Nel 2012 ero al secondo anno di tirocinio come psicoterapeuta espressiva presso un’Unità Operativa di Neuropsichiatria infantile di Bologna (cos’è la psicoterapia espressiva? leggi qui). Finalmente avevo una stanza per fare arte terapia e la usavo, di solito, al martedì pomeriggio.
Era una stanza nel seminterrato. Grande, vuota, luminosa e che profumava di mare (o di umido, se appena appena spegnevi il sacro fuoco di entusiasmo della psicoterapeuta espressiva in erba). Finalmente incontravo bambini e adolescenti in sedute individuali e conducevo incontri di gruppo! Finalmente avevo uno scaffale per i colori e i materiali artistici!
Mi sentivo arrivata. Ma un giorno, mentre aspettavo un giovane paziente con la porta socchiusa e lo spazio già allestito con tutti i materiali, fanno capolino due donne che uscivano dopo il lavoro. Sbirciano dentro e vedono l’allestimento. Una delle due mi chiede: “Ah, ma tu sei quella che fa disegnare i bambini?”.

-----

Cosa fare ▸
Rispondi a queste domande sul testo estratto:
1. In che anno si svolgeva il secondo anno di tirocinio?
2. In quale parte dell'edificio si trovava la stanza per l'arte terapia?
3. Che cosa chiede una delle due donne affacciandosi alla porta?

Dati forniti ▸
-----

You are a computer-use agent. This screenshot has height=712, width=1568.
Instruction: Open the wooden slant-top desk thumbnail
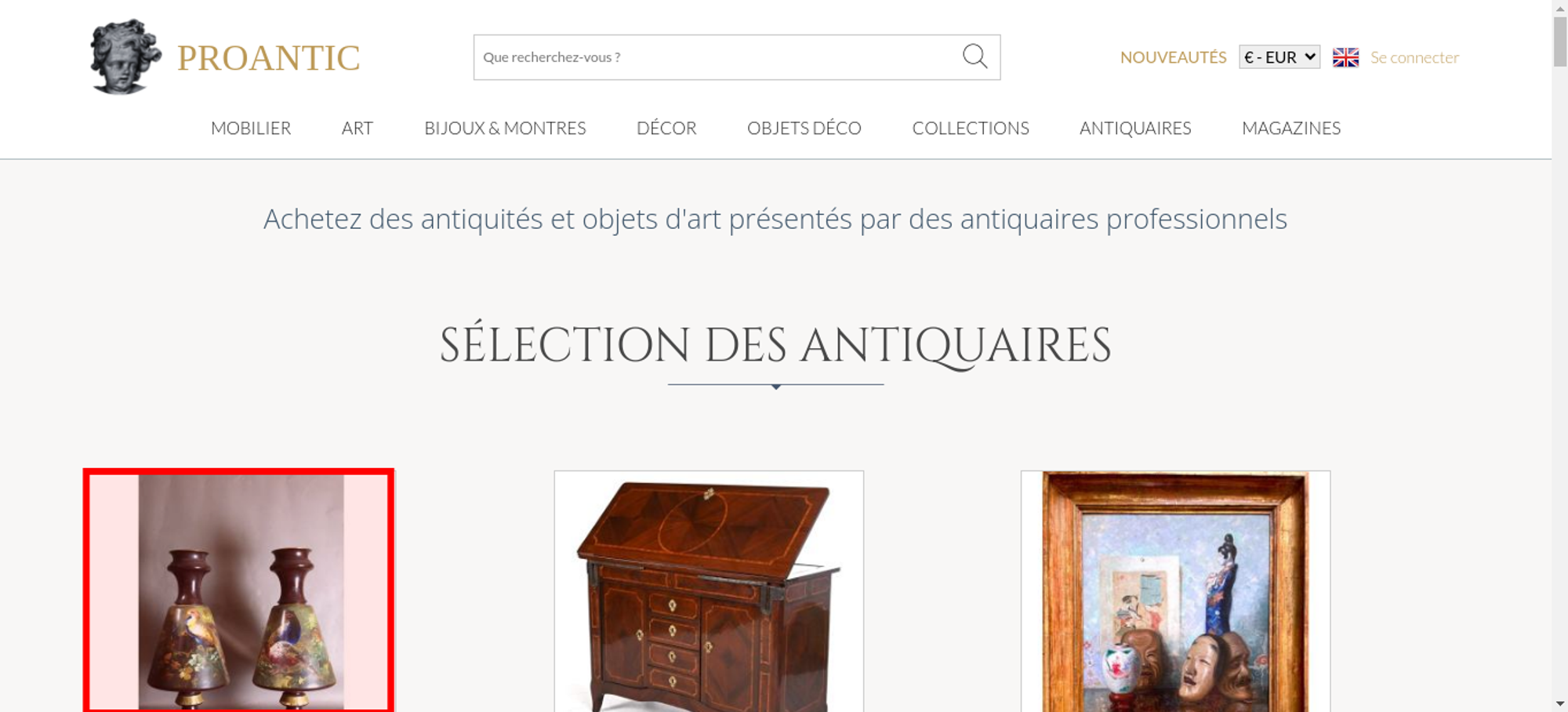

-----

Risposta attesa ▸
1. Nel 2012.
2. Nel seminterrato.
3. "Ah, ma tu sei quella che fa disegnare i bambini?"